A range of 200 miles is claimed
San Francisco outfit Lit Motors is aiming to boot the enclosed bike into mass acceptability. The story goes that founder Danny Kim was nearly crushed by a Defender that was clearly angered by his attempts to make it run on bio-diesel. Seven years later, as a kind of protest against what he perceived as massive waste in the transport sector, Kim set up Lit with the stated aim of creating a new class in personal transportation.
Lit's first product, the C-1, is an all-electric machine with 20kW in-hub motors in each wheel promising 100+mph performance. Range has been quoted as up to 200 miles, with a four-six hour charge time. Control moment gyroscopes (or CMGs) consisting of a spinning rotor and motorised gimbals that tilt the rotor's angular momentum to provide 1300lb ft of balancing gyroscopic torque, enough (so the company says) to keep the machine upright when stationary, or even if it's been T-boned by a bigger vehicle. Real car features like a steel unibody chassis, airbags and premium audio add credibility to the C-1. The price: a projected $24,000 (£14,500) in the US.

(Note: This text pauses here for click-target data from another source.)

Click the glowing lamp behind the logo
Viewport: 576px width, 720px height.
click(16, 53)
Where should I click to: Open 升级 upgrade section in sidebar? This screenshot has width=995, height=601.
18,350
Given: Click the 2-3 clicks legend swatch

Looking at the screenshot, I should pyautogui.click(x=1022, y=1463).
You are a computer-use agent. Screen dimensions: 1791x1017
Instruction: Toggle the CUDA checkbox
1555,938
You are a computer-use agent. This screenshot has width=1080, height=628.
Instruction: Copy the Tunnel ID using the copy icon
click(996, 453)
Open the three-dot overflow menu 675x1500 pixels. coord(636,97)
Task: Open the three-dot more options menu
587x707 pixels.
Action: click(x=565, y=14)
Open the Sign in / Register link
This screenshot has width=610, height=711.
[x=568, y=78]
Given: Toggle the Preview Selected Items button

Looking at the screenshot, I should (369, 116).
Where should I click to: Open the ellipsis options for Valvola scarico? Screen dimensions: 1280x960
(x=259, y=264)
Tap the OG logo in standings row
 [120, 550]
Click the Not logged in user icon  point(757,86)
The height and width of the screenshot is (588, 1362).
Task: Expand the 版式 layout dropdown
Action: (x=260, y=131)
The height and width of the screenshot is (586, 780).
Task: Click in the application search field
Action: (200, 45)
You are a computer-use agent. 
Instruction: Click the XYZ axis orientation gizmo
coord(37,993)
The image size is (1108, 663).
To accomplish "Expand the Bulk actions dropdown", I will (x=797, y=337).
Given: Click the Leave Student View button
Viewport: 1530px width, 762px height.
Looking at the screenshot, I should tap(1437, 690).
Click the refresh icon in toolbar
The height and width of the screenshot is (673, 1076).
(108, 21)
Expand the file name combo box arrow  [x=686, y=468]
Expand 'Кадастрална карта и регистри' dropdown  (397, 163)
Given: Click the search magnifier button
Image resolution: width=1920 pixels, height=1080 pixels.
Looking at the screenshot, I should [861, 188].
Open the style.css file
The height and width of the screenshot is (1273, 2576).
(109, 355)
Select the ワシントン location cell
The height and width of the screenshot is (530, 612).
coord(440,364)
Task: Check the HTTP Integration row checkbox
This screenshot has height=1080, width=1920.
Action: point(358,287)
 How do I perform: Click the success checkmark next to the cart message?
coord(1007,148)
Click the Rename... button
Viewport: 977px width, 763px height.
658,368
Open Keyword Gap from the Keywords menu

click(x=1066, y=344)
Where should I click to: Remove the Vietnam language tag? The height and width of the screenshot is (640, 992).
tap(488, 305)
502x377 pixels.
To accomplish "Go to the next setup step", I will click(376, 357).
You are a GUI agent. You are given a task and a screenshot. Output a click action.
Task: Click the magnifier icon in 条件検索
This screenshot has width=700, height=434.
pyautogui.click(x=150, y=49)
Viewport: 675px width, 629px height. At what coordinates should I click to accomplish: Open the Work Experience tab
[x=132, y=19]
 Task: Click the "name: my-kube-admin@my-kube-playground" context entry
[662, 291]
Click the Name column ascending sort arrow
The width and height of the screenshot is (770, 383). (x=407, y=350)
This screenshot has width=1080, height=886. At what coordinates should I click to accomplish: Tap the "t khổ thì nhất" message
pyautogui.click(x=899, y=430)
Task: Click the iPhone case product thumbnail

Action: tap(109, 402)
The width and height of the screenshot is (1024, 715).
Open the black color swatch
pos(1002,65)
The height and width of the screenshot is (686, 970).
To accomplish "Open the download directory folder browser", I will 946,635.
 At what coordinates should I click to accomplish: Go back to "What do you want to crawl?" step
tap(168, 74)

The idea's good, but when will see one?
So, when can you have one? Ah well, there's the rub. Officially, the Lit company line of first deliveries by late 2014 still stands, and (largely) refundable deposits against an unspecified number of the first 1000-vehicle first production run have been placed in escrow accounts with that in mind, but the company's failure to release a working prototype has generated some skeptical forum scuttlebutt about its ability to deliver on its deadline. The one thing in Lit's favour is that bikes don't have to go through the same costly and expensive safety certification programmes that cars do in the US.
We hope Kim makes it happen because, although gyro controlled two-wheeled cars are far from new - Wolseley's monstrous Gyrocar was built exactly 100 years ago - one that's both good-looking and vaguely affordable would be rather new. Not to mention a handy way of beating city traffic without getting wet.